Так что лучшим днем можно считать четверг. Плюс вторая половина среды и первая — пятницы. Два полновесных рабочих дня. Маловато для недели…
Конечно, тут многое еще зависит и от времени года. Летом даже в четверг дело с трудом движется. То же самое весной. А вот поздней осенью да… Но самый идеальный вариант — зима. Декабрь, январь. На улице холод собачий, бежать никуда не надо, не хочется просто. И тут полный простор для работы, все условия. Хорошее дело — зимние четверги.

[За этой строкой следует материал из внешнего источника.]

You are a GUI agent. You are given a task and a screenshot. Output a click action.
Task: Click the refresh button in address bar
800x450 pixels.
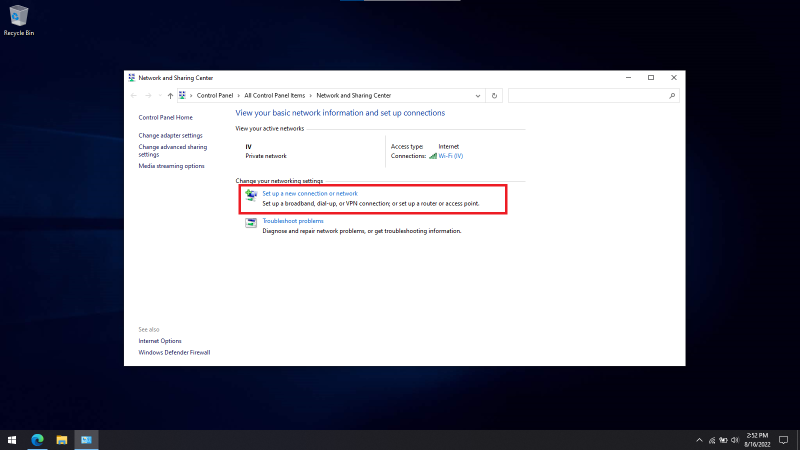click(495, 96)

Мысли такие появлялись у Николая Антоновича довольно регулярно, поскольку командовал он конторой, в которой было семеро сотрудников, в большинстве своем молодых и женского пола. По причине всеобщей молодости по имени-отчеству называли только троих: самого Николая Антоновича, его зама Геннадия Петровича и солидную женщину, ветерана конторы Веру Анатольевну. Все же остальные были просто Таней, Галей, Алей, Сережей и Светой. Ну, а молодые, они не совсем, конечно, безответственные, но элементы вольности присутствуют. Им тяжелее входить в рабочую форму после выходных. Пожилому особенното и раскачиваться не надо, за много лет привык он, придя на работу в понедельник, тут же браться за дело как следует.
Тут надо заметить, что не вся у нас молодежь легковесная. Вот Геннадия Петровича пожилым никак нельзя назвать, ему еще и тридцати нету. Но серьезен! Так серьезен Геннадий Петрович, что и Николай Антонович изредка удивлялся: это надо же, какая, однако, молодежь случается! И строгость во взгляде, и спешки никакой, и легкомыслия в помине нет. Пунктуален, аккуратен, гладко выбрит. Никаких вам джинсов — костюм. С галстуком.
И молодые чувствовали особость зама. Если к Николаю Антоновичу относились как к неизбежному начальственному злу, в Вере Анатольевне видели женщину строгую, но справедливую, то на Геннадия Петровича смотрели с опаской, при появлении его замолкали и расходились по рабочим местам. Тот же будто и не замечал особого к себе отношения, считал, наверное, что так и нужно. И молодость его была совсем незаметной.
С выполнением плана не всегда было в порядке. Тогда Николая Антоновича и обуревали мысли о несправедливости распределения дней недели. Кроме, конечно, мыслей о том, как бы это выкрутиться с планом и, не получив нагоняя от руководства, дать нагоняй подчиненным.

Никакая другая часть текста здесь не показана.